Connect the drill motor to the boring shaft and select the fastest available speed. Hold the knurled aluminum housing with one hand and slowly feed the cutter into the wood door. Move the housing in an up and down motion until the stop points are reached. Repeat this action while applying inward pressure to create depth. During this process the cut material will be swept out of the way by the action of the cutter. Note: It is important to know that a larger number of smaller shallow depth cut movements will provide a better result than a few deep cuts. Remember, this is not a plunge cutter and should not be used in that manner. (Photo 12)
After the pocket is cut, remove the cutter head by depressing the line on the retainer collar and pulling the cutter away. Use caution during this process to eliminate injury caused by the sharp edges of the cutter head.
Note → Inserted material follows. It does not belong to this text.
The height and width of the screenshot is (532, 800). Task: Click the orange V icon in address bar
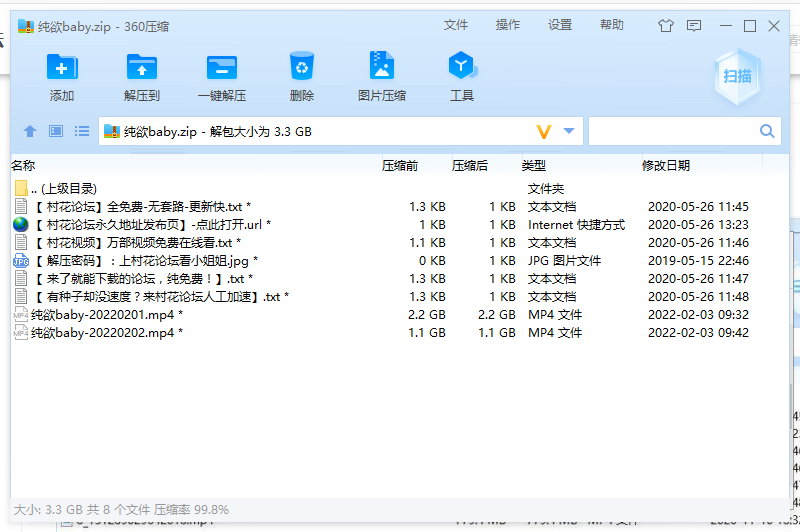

Carefully insert the larger diameter cutter selected for the faceplate width and insert it into the exposed end of the boring shaft. Be sure it snaps securely into place. One at a time, reposition the upper and lower clamps. Move the top clamp upwards to the upper mark for the faceplate height and re-tighten. Move the bottom clamp to the lower faceplate mark and re-tighten it. (Photo 13)
Push the shaft so that the cutter touches the door edge. Adjust and tighten the depth collar on the shaft to allow the cutter to cut the faceplate and mounting tab depth. Start the drill and cut the faceplate mortise in the same manner you used to cut the mortise pocket. Since the faceplate depth is much shallower than the mortise pocket depth, it will require fewer up and down movements. When the faceplate cut is finished, remove the jig from the door.
NOTE: Since the cutter is round it leaves a radius corner on the faceplate mortise. Use a sharp wood chisel to finish off the faceplate square corners and install the lock hardware as required.
This modification provided the capability of a deadbolt and dead latch in one lock (mortise) mechanism while maintaining the integrity of the door.
The solid construction of the Pro-Lok Killer Jig makes it a versatile cylindrical/tubular lock installation kit.
Installation tools simplify installing mortise, cylindrical and handleset locks. There are even installation tools for installing cabinet and utility locks.